Pour conclure, je dirai qu’avoir les « problèmes » ou les « solutions » que j’ai décrits constitue certainement une amélioration par rapport au racisme virulent des médias des États-Unis de naguère. Je suis en complet désaccord avec Paul Goodman lorsqu’il dit que l’alternative : « De deux maux, il faut choisir le moindre », ne concerne pas un demi-pain ou un pain entier, mais s’effectue entre « deux formes plus ou moins violentes de mort-aux-rats ».

Loin de moi l’idée de présenter ces observations pour justifier des résultats fâcheux et de me contenter de ces arguties. Au contraire. Mais de bons résultats exigent plus que de bonnes intentions et des slogans.

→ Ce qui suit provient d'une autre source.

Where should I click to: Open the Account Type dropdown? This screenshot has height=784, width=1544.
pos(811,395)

Si nous voulons éviter de devenir cyniques ou désabusés quant à la possibilité de créer un monde meilleur, il faut savoir poursuivre des buts réalistes et être lucides sur la complexité des facteurs que nous voulons faire évoluer.

 

Notes:

1. Toute ma reconnaissance à Jérôme Aumente et Oscar Grandy pour l’aide qu’ils m’ont apportée.

2. Voir l’article de T. LIEB, « Protest at the Post : Coverage of Blacks in the Washington Post », présenté en 1988 à Portland, Oregon, à la convention nationale de l’Association for Education in Journalism and Mass Communication.

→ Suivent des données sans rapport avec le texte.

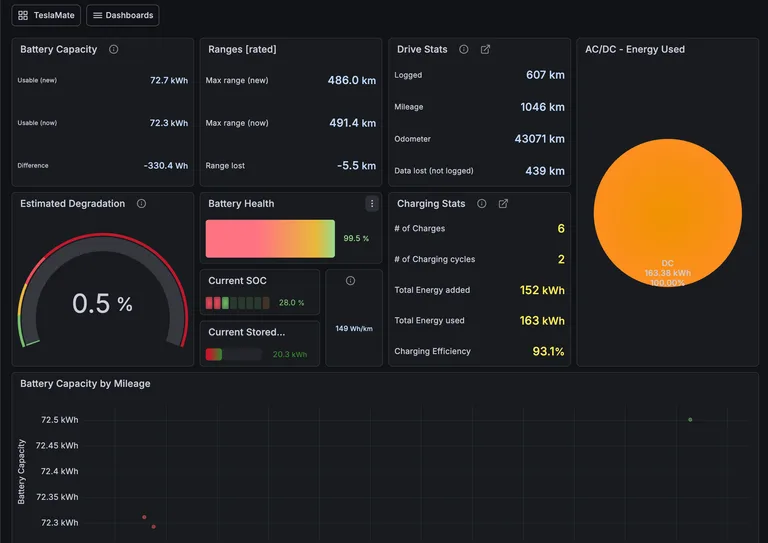Click the orange DC pie chart slice

(668, 212)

3. G. TUCHMAN, Making News, Free Press, New York, 1978 ; et M. FISHMAN, Manufacturing News, University of Texas Press Austin, Texas, 1980.

4. Report of the National Advisory Commission on Civil Disorders, Bantam Books, New York, 1968.

5. Je parle évidemment en termes généraux et d’une élite des journalistes. Il y a beaucoup de journaux et beaucoup d’éléments pour évaluer leur position en matière de race (les journalistes, les sources, la façon de traiter des problèmes, l’utilisation de mots ou d’expressions ayant une connotation péjorative, la publicité, l’utilisation des photos, etc.)

6. Nous ignorons ici les centaines de publications orientées, appartenant à des minorités.

7. G. SIMPSON et M. YINGER, dans Racial and Cultural Minorities, Plenum, New York, 1987, présentent un bon résumé de la littérature sur ces problèmes.

8. Bien sûr, on peut aussi dire que parler objectivement des problèmes raciaux augmentera les ventes parmi les minorités ou les gens concernés par la justice.

9. Linda WRIGHT MOORE, « Can the Press Do The Right Thing? », Columbia Journalism Review, juillet-août 1990.

10. R. MERTON, Social Theory and Social Structure, Free Press, New York, 1968.

11. Barber et O. GANDY, « Press Portrayal of African- Americans and White US Representatives », in The Howard Journal of Communication, 1990.

12. Liste parue dans New Republic, 18 février 1991.

13. Pour un résumé intelligent, une recherche systématique et une évaluation des multiples dimensions, voir Teun A. VAN DIJK, Racism and the Press, Routledge Press, Londres, 1991.

14. Les intellectuels et les étudiants doivent faire spécialement attention à ne pas accepter les idées reçues et les classements en catégories sociales. C’est la porte ouverte au conformisme irréfléchi. Étiqueter systématiquement les gens selon leur naissance, c’est refuser le rôle de la chance.

15. Considérer que les conséquences sociales du racisme des minorités font moins de mal globalement et à court terme découle de l’idée fausse selon laquelle la fin justifie les moyens, et que servir de nobles causes vous dispense de la morale traditionnelle.